-- WORK ITEM A --
From the medicinal cannabis news text, before the listing, list every action that Tennessee House Bill 1749 would take.
-- WORK ITEM B --
Pick up the medicinal cannabis news text right after its final sentence and carry it forward.

This week, multiple states have seen movement on medicinal cannabis. Most news is positive and even the news of setbacks is still a sign that the public, as well as politicians, are realizing and discussing the medical benefits of cannabis as a part of safe and effective treatment plans…
Ohio: As of this week, the State Medical Board of Ohio is accepting applications from MDs and DOs with full, unrestricted Ohio licenses, who want to be allowed to prescribe medicinal cannabis to their patients. Allowing access to medicinal cannabis in the State of Ohio was approved by voters in 2016 and Ohio State Assembly House Bill 523, authorizing the use of marijuana for medical purposes, had an effective date of September 8, 2016. The State’s Medical Marijuana Control Program is expected to be fully operational as of September 8, 2018.
Tennessee: The Tennessee General Assembly’s House will vote today on House Bill 1749, which would decriminalize the sale and possession of medical marijuana by a licensed medical cannabis establishment, decriminalize the use of medical cannabis by patients, and establish the State’s medical cannabis commission. While the bill has faced an uphill battle, Tennessee Speaker of the House Beth Harwell (R-Nashville) has stated she supports medicinal cannabis as another tool for the medical community in their battle against opioid addiction and has said “The federal government continues to be a roadblock for legitimate research or medical uses of medical cannabis, but other states have enacted laws to help patients, and Tennessee should do the same."

-- ENTRIES SHOWN --

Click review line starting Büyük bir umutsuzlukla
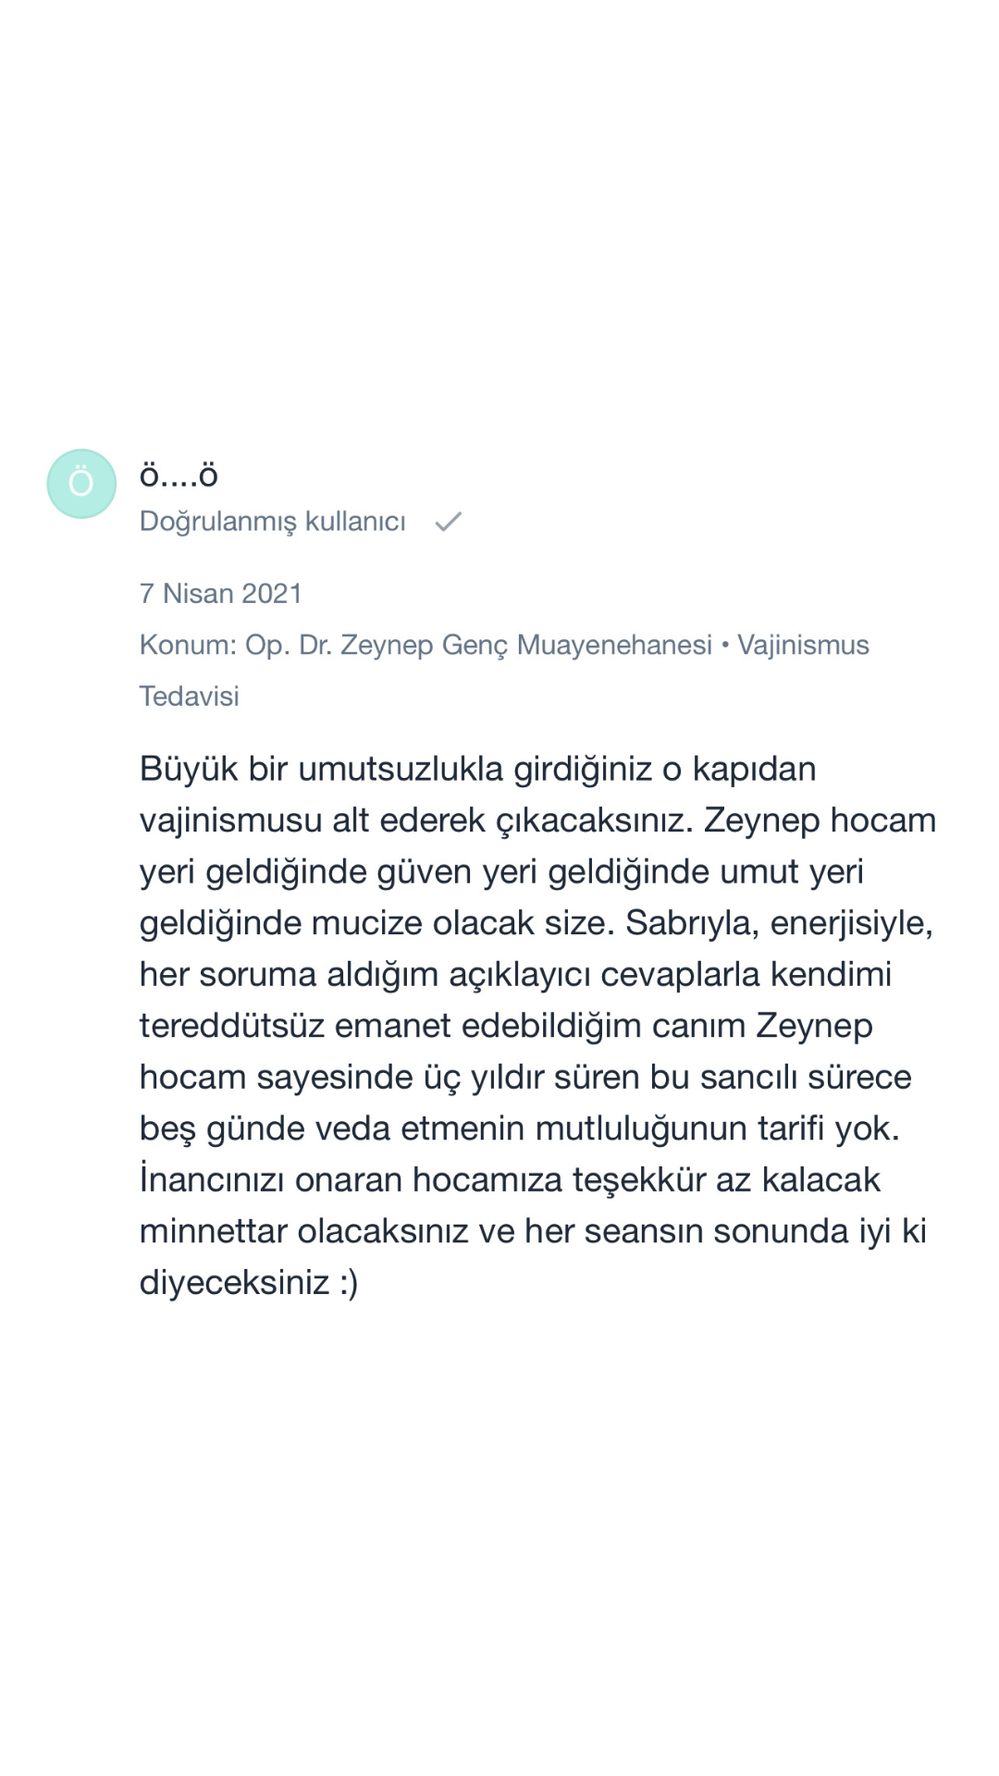The height and width of the screenshot is (1776, 999). [x=477, y=770]
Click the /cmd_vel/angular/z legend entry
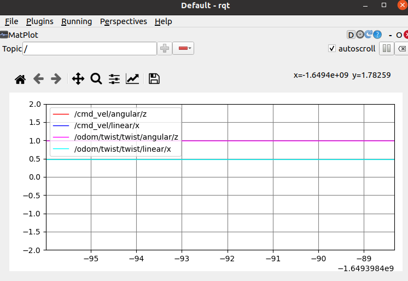 [x=110, y=114]
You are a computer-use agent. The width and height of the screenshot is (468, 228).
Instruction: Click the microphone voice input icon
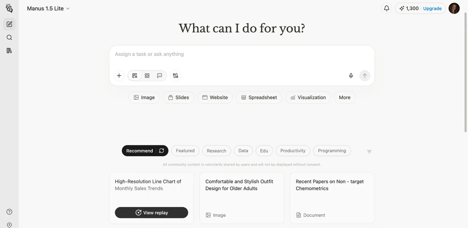point(351,76)

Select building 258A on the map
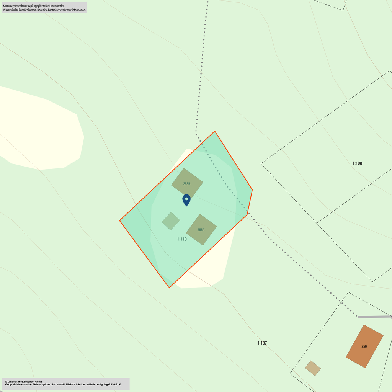pyautogui.click(x=201, y=230)
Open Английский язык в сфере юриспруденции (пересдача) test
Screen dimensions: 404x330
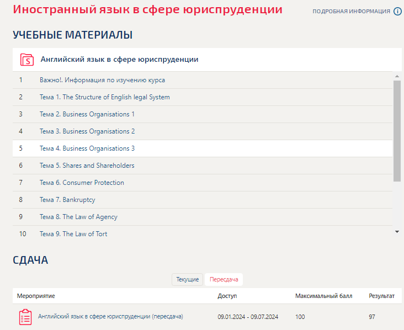[x=110, y=316]
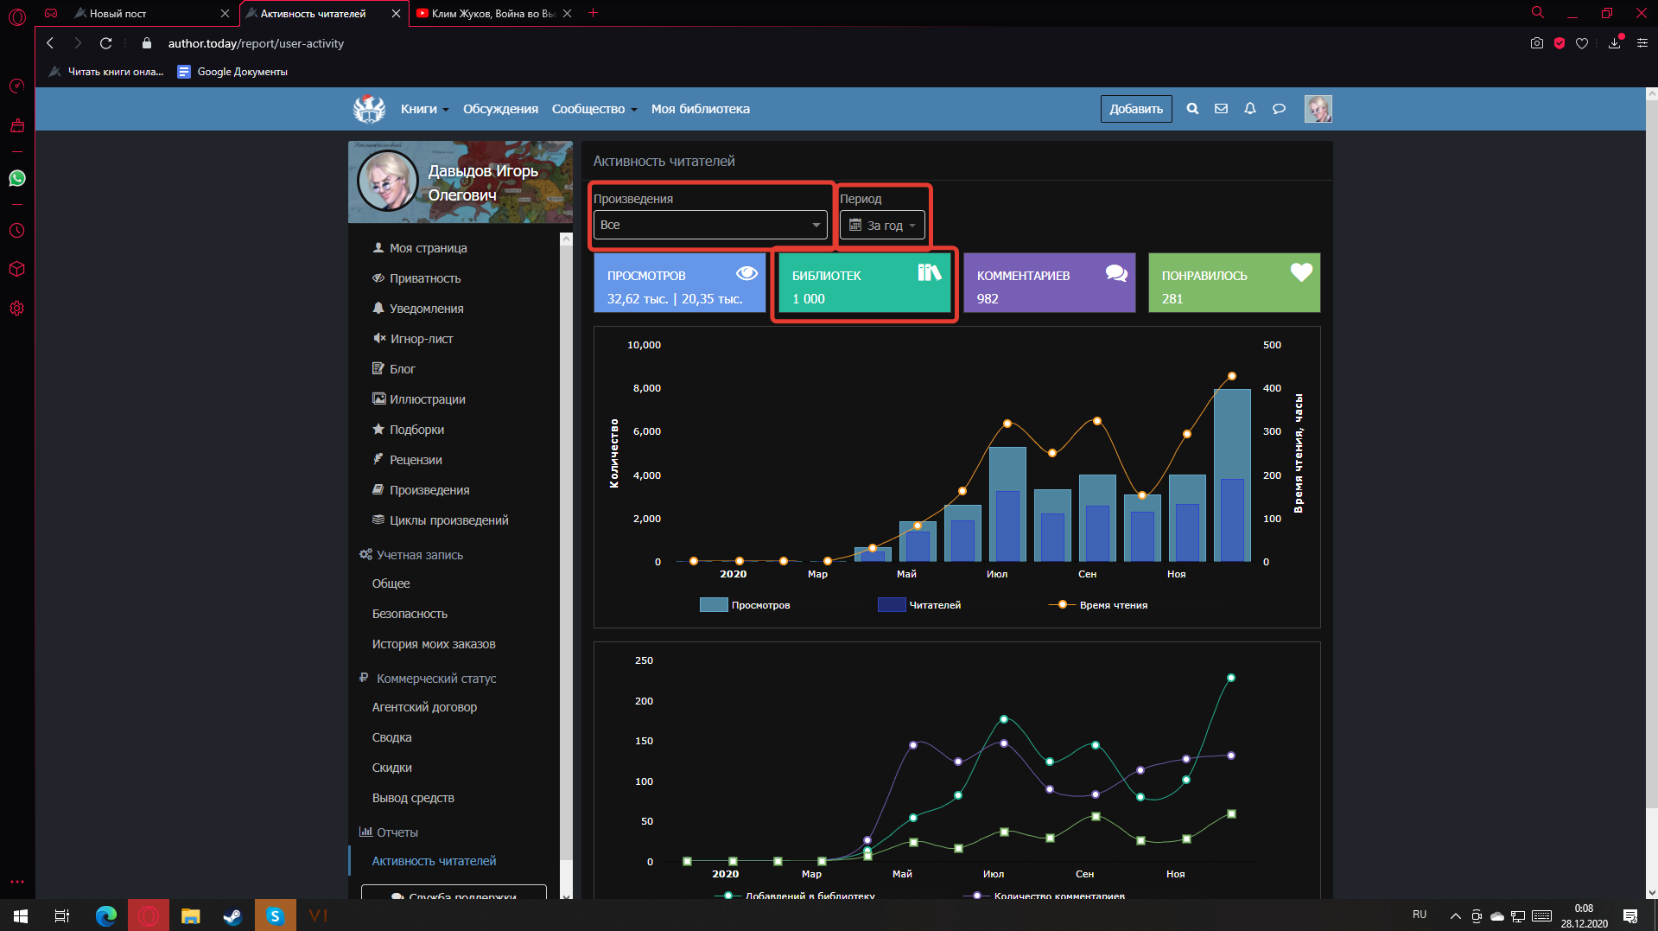Open messages envelope icon in header
The image size is (1658, 931).
click(x=1221, y=109)
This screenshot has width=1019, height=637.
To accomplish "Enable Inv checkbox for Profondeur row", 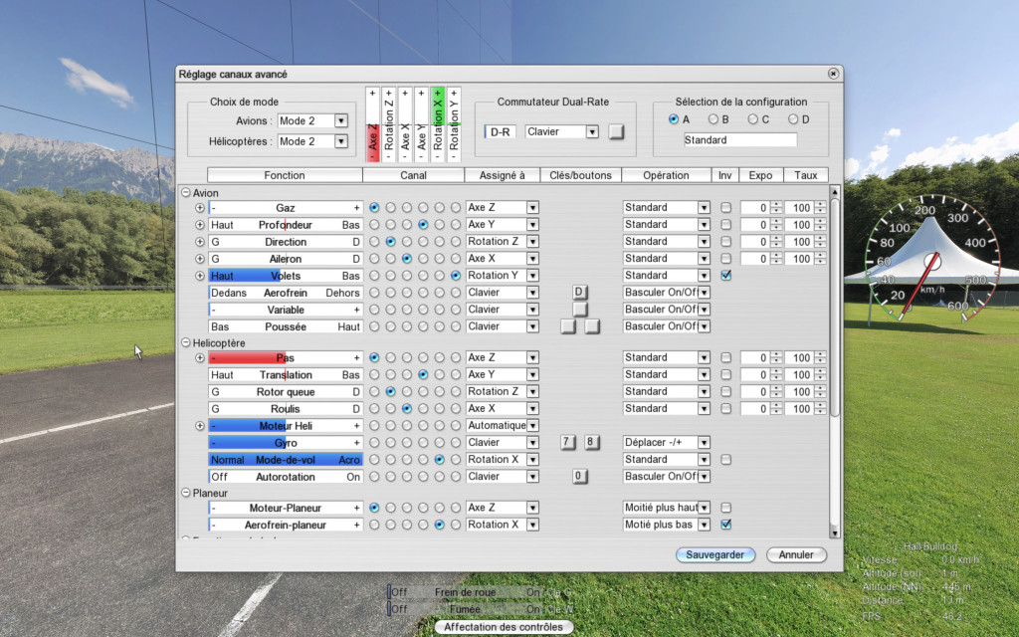I will coord(725,225).
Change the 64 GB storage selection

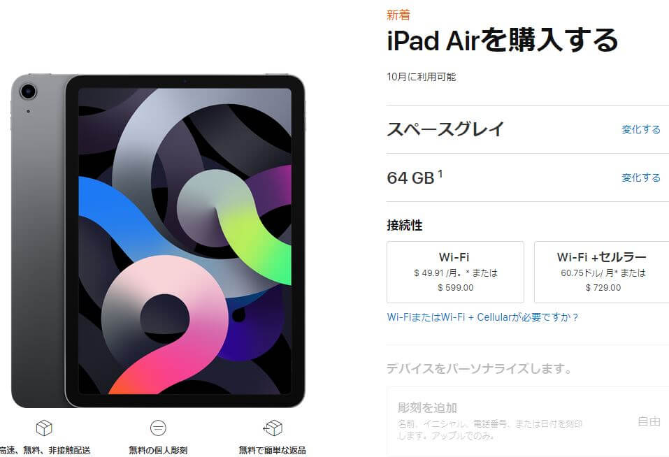point(641,177)
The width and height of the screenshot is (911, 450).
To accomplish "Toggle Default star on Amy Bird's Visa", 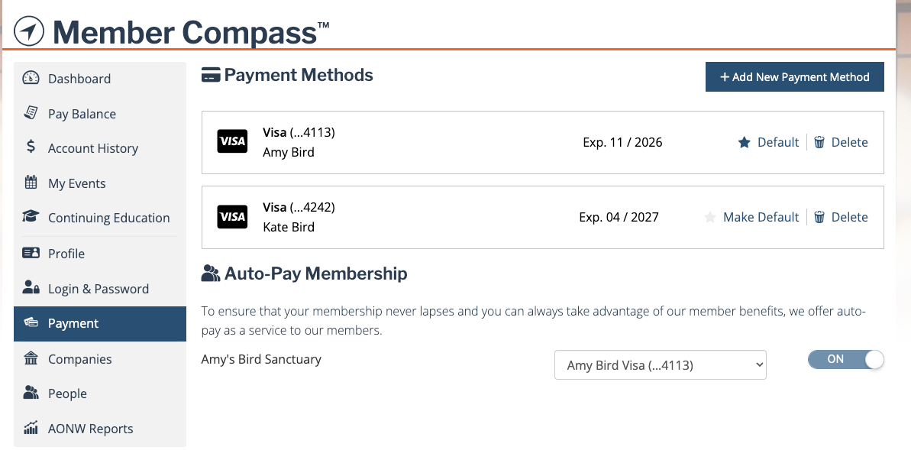I will coord(744,142).
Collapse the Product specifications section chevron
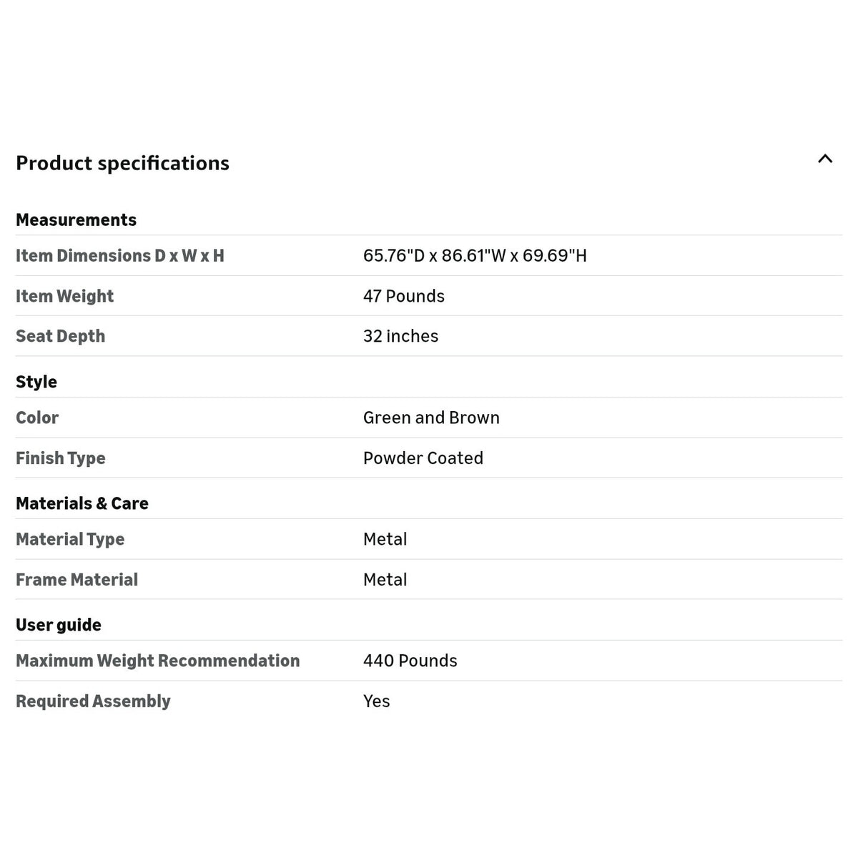The height and width of the screenshot is (858, 858). pos(825,159)
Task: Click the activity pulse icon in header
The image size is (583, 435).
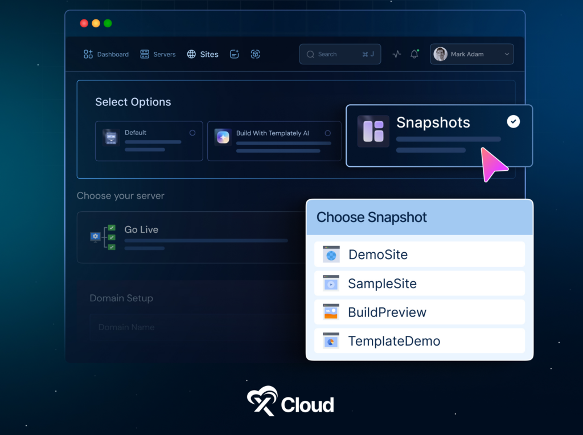Action: pyautogui.click(x=397, y=54)
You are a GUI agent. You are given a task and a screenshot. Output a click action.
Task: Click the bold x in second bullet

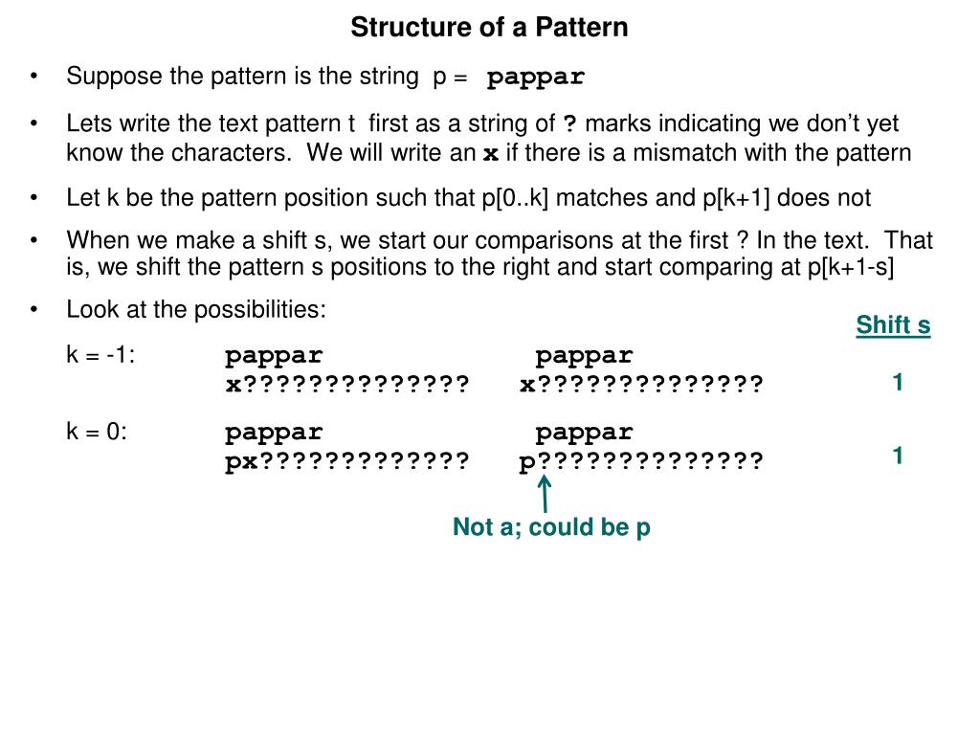click(x=490, y=154)
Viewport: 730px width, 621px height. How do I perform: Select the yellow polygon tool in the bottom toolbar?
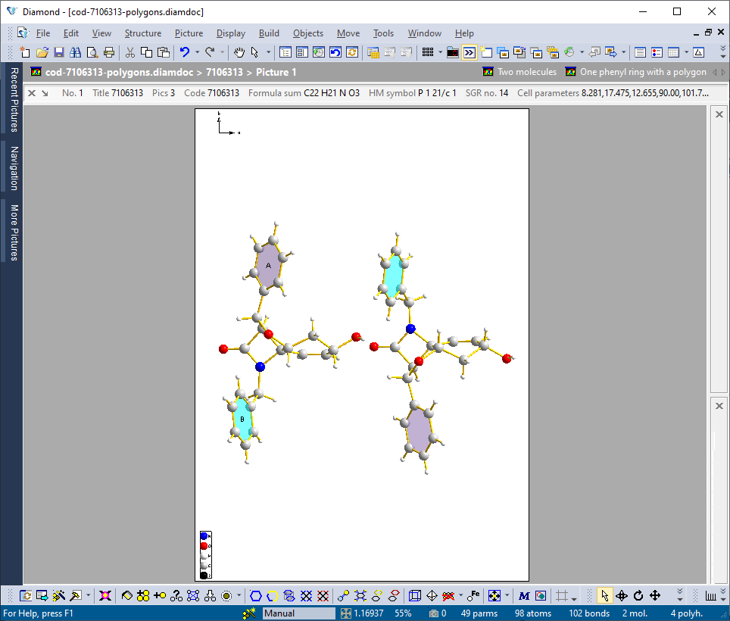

-- WRITTEN RESPONSE A --
- Decriminalize the sale and possession of medical marijuana by a licensed medical cannabis establishment
- Decriminalize the use of medical cannabis by patients
- Establish the State's medical cannabis commission

-- WRITTEN RESPONSE B --
*UPDATE: The Tennessee vote was postponed until next week.
Georgia: There was outrage from groups in Georgia this week due to stalled efforts at expanding the State’s medical cannabis oil program to include those with PTSD or chronic, intractable pain. The House in the George Legislature overwhelmingly passed the proposal last month, but the Senate has refused to vote on it and instead is calling for a third study on the topic. Rep. David Clark, the bill's sponsor, and an Army veteran, accused Lt. Gov. Casey Cagle and the president of the Senate, of "playing politics" and stifling the proposal by calling for another study. Clay Tippins, a former Navy SEAL and one of Lt. Gov. Cagle’s opponents in the upcoming Gubernatorial race, argued that "(Proposing a study committee) is taking an important issue in an election year, giving it lip service and quietly killing it and acting like something is being done."